Tuesday, October 10, 2006

Part of my new Story

Little pieces of past plummet through my perennial despondency, I catch the pieces in jars to light my dark rooms. I sit staring out into the cloudy mountains plump with snow, chomping away at the little flakes and filling their folds, until they are smooth. The yellow light fools the night; a friendly invitation, sleep inside the warm glow, melt the snow. Nothing, nothing, nothing, the sound of nothing, the sound of the word softly falling inside, snowflakes harboring secrets underneath, and I watch while the light of my jars dims and I’m left alone listening to the tumbling sky and whispering earth.

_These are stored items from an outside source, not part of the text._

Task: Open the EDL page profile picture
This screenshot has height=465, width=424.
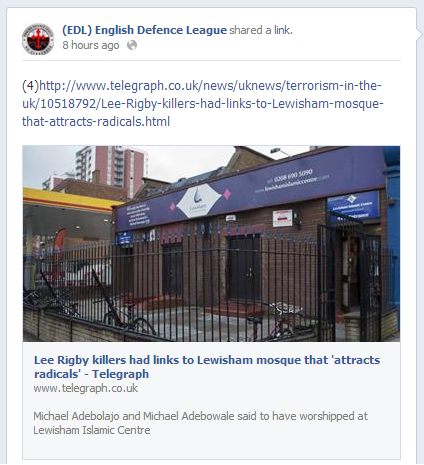Action: coord(38,39)
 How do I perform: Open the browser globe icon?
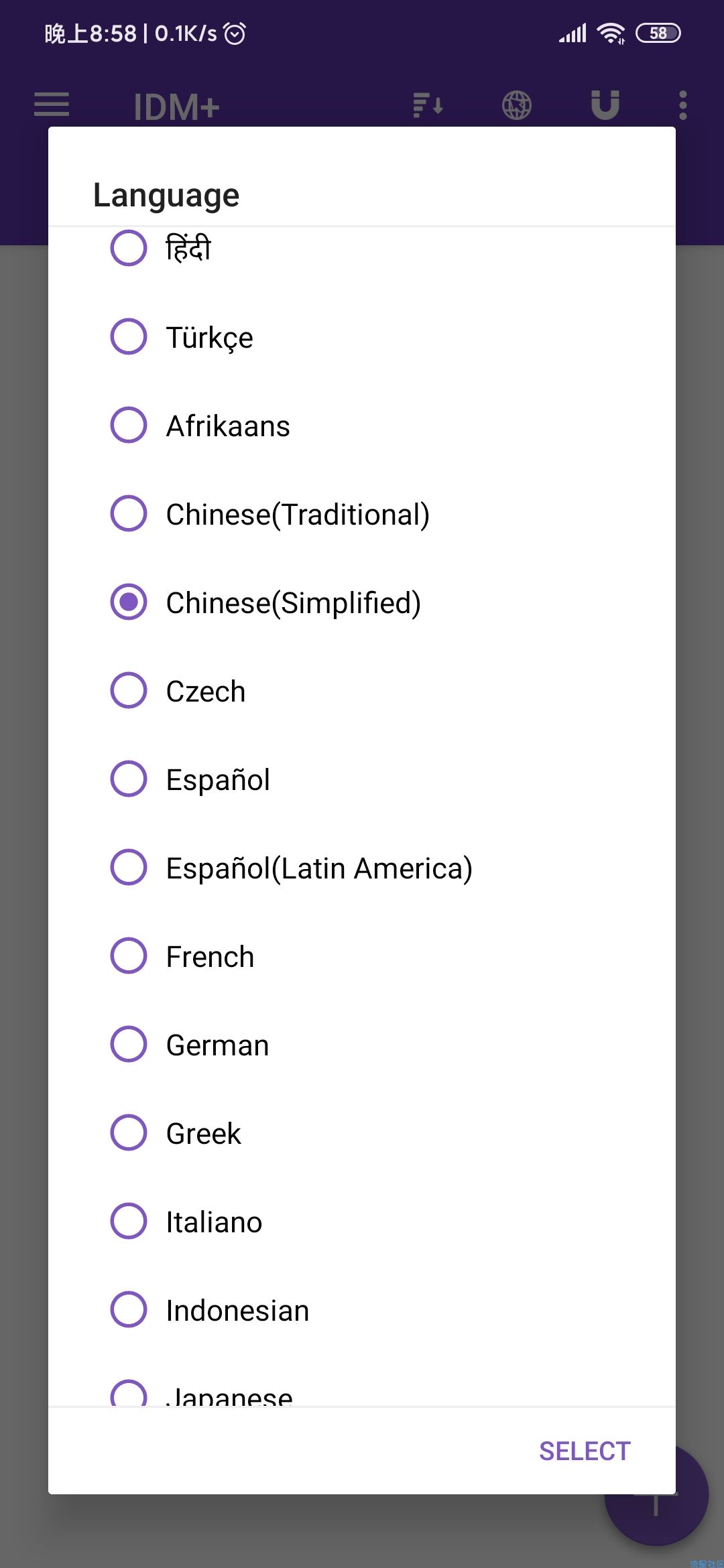(517, 105)
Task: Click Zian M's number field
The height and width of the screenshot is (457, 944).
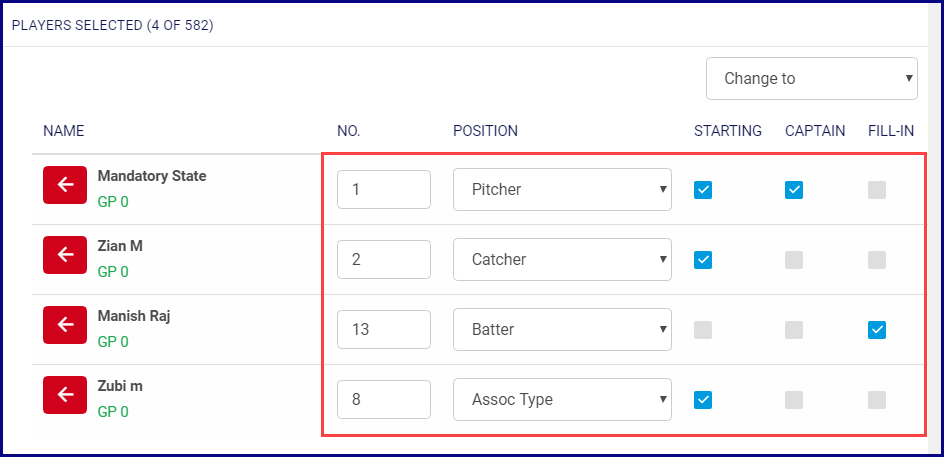Action: coord(384,260)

We left her oblivious and alone. It felt right to us. Of course we wanted to get away, feel that new light of freedom. We dropped everything and left her to her moaning and crying. I knew I would never forget her, who could? She was always there, a warning, omniscient and loving. The train chugged, and chugged, relentlessly and though we had no part in its monotonous beating, we were running and pulling and racing as fast as we could, to avoid the thoughts of leaving. I woke up to her scent and I put my clothes on to her breezes. She held me and sung me to sleep, always waiting for the second my eyelids closed to fill my dreams with unspeakable horrors. The bad dreams I could feel, and never remember. Hearts pumped her through veins, little ticks and tocks and clicks, and heart aches reverberated now and then, with her always pushing inside. We were young enough to have these memories blown up like balloons and helium, floating like artificial clouds, all colors, dreaming to fly away.

Friday, October 06, 2006

The Moon

I’m concerned for the well being of my untouched homework and that almost empty bag of cookies; my entire diet, as of late. Cookies, and a few cups of coffee, I really don’t know what I’m going to do when those cookies run out. I suppose I’ll contact a certain mother who sent them to me in the first place and ask for a follow up batch… and when she asks where the other ones went off to so quickly after they were sent, I shall reply, “I was hungry.” Though she probably won’t understand they’re all I eat, she may conclude from my simple words, that I am in an extreme state of poverty. The comfort of knowing she baked them herself, and knowing her, out of the lovely organic stuff. She’ll sing some songs, full of motherly bliss, just being around her I feel in a constant hug. Love is no longer that intolerable variable, trust isn’t a question, she doesn’t even have to say the slightest word and I know, I know, she’s there. She always ties on her old white apron, washed a millions times, and lathers her hands and lower arms, rinsing them in the delicate warm water, under the sun light seemingly always to belong in that little area of the kitchen.
I’ve always strictly adhered to her style of decorating, the way she cracks eggs, and makes coffee, draws and paints, her compassion. She was the first one to put makeup on me, the first one to curl my hair and tell me how smart and how beautiful I am. She taught me how to read. No matter how much I don’t, can’t believe her, she’s always right. In the late hours of night, when I have no one to kiss me and say goodnight, I call her, and she’s there. “Can you see the moon, Eileen?”
“No mother it’s on the other side of the building.”
“Well, I’m looking at it, and if you could see it, we would be looking at the same moon.” She laughs, whimsical and ethereal, I wonder if she really misses me, the way I miss her. We fight a lot, and I fuck up, so much. Some days I miss her so much, I can’t even call her, to bare the sound of her voice, her happiness and my sadness.
“I miss you, my love…. Just always know, I’m with you, at your side.” These 1000 miles are so illusory; they may as well be that separation of Buddhism and Christianity.
I go outside on these cold fall nights. Dark yellow and red leaves the ever present gasp and exhale of the trees, falling down. Sometimes the pack of 10 raccoons will chase me up the path. The little grey kitty, gallops to meet me as I walk the wooden stairs, the moon is there illuminating. She’ll understand when I tell her I’m a miserable wreck and want to run away.